---- DATASET RECORDS

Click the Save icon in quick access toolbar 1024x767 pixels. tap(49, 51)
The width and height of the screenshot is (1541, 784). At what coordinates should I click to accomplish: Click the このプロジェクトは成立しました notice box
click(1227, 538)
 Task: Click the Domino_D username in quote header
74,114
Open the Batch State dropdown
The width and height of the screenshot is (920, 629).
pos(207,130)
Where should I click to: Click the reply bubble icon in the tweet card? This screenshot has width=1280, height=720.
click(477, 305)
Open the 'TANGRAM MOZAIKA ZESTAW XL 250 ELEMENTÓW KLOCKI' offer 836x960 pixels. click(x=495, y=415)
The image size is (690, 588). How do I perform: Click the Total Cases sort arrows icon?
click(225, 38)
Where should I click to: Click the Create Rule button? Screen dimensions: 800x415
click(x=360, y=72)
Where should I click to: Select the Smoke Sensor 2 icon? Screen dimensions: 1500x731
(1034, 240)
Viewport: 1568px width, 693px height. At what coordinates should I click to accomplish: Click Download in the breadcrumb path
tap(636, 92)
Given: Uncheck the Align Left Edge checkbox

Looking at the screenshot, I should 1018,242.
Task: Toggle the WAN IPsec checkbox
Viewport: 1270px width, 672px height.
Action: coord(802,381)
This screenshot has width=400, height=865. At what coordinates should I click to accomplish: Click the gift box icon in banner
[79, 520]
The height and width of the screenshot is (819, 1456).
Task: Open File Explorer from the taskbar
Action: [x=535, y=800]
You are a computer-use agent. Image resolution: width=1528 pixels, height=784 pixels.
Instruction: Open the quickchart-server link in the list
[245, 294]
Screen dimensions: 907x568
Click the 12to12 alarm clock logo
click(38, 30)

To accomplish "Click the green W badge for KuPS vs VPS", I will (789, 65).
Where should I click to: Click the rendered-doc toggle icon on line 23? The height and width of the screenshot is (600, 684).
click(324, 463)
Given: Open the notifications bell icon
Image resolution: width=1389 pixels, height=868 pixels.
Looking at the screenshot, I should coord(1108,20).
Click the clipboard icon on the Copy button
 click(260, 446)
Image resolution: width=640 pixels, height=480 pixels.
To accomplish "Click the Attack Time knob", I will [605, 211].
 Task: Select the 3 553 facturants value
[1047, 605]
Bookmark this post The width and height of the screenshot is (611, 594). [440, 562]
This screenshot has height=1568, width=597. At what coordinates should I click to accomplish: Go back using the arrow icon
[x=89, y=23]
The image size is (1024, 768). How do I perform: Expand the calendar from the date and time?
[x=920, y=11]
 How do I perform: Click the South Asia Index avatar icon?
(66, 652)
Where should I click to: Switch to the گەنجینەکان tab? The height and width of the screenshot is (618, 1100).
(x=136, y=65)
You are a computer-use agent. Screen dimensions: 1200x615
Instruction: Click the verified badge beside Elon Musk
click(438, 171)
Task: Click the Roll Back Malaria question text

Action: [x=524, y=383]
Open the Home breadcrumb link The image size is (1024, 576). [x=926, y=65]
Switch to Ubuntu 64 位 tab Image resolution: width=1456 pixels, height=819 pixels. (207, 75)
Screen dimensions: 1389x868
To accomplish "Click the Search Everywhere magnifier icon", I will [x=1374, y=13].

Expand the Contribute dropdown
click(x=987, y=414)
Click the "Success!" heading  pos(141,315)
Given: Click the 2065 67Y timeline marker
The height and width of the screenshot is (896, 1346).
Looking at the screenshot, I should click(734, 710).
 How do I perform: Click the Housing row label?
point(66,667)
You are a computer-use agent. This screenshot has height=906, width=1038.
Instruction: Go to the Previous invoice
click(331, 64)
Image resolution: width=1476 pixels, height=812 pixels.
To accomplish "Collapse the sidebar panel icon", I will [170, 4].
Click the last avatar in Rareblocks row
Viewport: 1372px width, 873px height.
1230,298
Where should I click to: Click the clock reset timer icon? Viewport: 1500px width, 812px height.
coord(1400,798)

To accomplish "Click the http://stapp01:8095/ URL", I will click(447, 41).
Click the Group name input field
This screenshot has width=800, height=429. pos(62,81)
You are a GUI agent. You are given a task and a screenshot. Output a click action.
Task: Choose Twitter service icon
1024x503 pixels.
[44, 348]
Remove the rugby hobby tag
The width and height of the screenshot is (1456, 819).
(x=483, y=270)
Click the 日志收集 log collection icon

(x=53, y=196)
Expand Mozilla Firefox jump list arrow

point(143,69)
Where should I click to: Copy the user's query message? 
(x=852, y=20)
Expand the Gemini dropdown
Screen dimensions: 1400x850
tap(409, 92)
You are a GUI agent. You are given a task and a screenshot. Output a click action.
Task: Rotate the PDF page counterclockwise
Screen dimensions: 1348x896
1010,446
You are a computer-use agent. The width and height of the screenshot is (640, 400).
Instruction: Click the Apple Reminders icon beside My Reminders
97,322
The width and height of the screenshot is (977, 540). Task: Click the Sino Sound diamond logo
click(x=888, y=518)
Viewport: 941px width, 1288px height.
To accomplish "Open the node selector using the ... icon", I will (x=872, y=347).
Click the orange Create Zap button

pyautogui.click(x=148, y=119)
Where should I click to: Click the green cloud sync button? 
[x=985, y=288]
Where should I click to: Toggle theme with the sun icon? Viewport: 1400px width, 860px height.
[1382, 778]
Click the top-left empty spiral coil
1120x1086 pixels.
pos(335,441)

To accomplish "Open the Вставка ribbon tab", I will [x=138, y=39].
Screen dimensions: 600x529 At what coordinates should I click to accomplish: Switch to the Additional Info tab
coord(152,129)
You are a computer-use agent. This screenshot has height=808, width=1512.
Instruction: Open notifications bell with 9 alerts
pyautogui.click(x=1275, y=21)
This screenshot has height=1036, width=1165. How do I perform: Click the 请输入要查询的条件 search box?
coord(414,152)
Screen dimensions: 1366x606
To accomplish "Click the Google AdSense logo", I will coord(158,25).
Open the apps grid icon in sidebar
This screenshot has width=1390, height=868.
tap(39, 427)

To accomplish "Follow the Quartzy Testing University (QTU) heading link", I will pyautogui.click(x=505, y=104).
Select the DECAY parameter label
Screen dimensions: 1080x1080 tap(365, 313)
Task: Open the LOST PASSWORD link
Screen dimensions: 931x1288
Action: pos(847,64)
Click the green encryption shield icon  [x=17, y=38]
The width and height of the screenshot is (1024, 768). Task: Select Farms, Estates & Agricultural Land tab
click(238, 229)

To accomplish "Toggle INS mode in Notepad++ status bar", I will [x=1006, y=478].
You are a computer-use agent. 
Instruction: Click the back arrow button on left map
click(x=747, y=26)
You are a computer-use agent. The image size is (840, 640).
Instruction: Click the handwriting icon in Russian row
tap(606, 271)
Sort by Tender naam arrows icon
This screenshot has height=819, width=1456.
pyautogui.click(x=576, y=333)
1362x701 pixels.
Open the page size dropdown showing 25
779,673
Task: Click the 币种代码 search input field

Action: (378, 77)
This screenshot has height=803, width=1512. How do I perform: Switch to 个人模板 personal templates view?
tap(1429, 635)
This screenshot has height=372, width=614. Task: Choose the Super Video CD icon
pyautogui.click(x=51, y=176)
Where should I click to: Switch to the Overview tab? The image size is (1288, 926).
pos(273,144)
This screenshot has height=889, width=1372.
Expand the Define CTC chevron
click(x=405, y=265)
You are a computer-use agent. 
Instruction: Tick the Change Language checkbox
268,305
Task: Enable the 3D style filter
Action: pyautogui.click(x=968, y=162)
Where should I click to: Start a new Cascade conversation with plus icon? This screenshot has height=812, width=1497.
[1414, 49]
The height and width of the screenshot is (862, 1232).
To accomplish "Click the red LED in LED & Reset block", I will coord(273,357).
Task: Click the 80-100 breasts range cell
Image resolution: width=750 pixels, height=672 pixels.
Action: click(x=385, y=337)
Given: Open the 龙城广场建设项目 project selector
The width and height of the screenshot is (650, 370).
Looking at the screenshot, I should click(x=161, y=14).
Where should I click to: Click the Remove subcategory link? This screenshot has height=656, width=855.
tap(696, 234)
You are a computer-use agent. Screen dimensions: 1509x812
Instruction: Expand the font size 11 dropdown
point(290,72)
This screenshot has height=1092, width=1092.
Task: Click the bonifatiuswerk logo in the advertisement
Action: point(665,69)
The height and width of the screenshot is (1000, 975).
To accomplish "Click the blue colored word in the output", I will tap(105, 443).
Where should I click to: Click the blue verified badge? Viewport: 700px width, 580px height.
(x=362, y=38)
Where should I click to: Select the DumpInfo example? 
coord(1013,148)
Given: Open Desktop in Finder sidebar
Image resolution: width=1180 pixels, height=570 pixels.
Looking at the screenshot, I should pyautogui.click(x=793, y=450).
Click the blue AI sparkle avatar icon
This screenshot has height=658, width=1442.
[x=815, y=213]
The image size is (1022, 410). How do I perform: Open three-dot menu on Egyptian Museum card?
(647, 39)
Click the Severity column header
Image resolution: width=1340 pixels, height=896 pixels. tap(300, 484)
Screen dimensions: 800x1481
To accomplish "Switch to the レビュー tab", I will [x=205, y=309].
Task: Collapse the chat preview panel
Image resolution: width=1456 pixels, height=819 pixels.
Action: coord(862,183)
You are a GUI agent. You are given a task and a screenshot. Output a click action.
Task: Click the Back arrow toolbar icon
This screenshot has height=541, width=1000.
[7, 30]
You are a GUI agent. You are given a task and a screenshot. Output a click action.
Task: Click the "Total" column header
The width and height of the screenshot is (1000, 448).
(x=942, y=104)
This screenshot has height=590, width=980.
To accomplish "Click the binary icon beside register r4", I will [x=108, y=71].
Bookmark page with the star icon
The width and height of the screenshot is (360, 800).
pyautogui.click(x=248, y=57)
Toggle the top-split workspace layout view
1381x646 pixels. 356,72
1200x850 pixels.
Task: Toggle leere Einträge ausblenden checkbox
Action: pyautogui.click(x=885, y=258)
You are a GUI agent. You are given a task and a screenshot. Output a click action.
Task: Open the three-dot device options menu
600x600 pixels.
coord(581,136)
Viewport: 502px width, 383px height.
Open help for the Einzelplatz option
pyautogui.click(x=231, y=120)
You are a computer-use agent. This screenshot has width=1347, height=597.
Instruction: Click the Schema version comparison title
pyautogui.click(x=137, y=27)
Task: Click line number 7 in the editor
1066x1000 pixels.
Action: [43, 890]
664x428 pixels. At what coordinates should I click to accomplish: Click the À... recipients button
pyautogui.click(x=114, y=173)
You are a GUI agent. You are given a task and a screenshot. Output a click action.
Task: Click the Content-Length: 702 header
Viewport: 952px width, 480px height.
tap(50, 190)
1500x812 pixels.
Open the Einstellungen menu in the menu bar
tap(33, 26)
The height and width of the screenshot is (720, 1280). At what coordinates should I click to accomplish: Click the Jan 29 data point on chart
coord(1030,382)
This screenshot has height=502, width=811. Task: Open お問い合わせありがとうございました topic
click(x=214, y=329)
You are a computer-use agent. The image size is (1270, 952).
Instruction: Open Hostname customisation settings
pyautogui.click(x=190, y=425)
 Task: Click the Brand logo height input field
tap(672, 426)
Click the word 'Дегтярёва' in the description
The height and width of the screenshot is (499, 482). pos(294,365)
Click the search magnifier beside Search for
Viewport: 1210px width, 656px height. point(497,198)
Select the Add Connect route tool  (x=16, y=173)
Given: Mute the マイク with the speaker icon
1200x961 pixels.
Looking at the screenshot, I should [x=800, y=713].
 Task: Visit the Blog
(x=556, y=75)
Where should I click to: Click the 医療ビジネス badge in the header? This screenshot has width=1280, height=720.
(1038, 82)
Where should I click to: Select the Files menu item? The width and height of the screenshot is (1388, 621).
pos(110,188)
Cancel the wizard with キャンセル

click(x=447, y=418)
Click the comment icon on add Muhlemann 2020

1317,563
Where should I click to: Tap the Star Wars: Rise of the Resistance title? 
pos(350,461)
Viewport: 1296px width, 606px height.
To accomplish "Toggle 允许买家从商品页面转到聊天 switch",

--------

- PROBLEM DETAILS -
Output the listing lines starting with the line that contains "Image resolution: width=640" and going on through the line that contains "[x=920, y=11]", reproducing them exactly.

- RESPONSE -
Image resolution: width=640 pixels, height=480 pixels.
To accomplish "Click the Attack Time knob", I will [605, 211].
 Task: Select the 3 553 facturants value
[1047, 605]
Bookmark this post The width and height of the screenshot is (611, 594). [440, 562]
This screenshot has height=1568, width=597. At what coordinates should I click to accomplish: Go back using the arrow icon
[x=89, y=23]
The image size is (1024, 768). How do I perform: Expand the calendar from the date and time?
[x=920, y=11]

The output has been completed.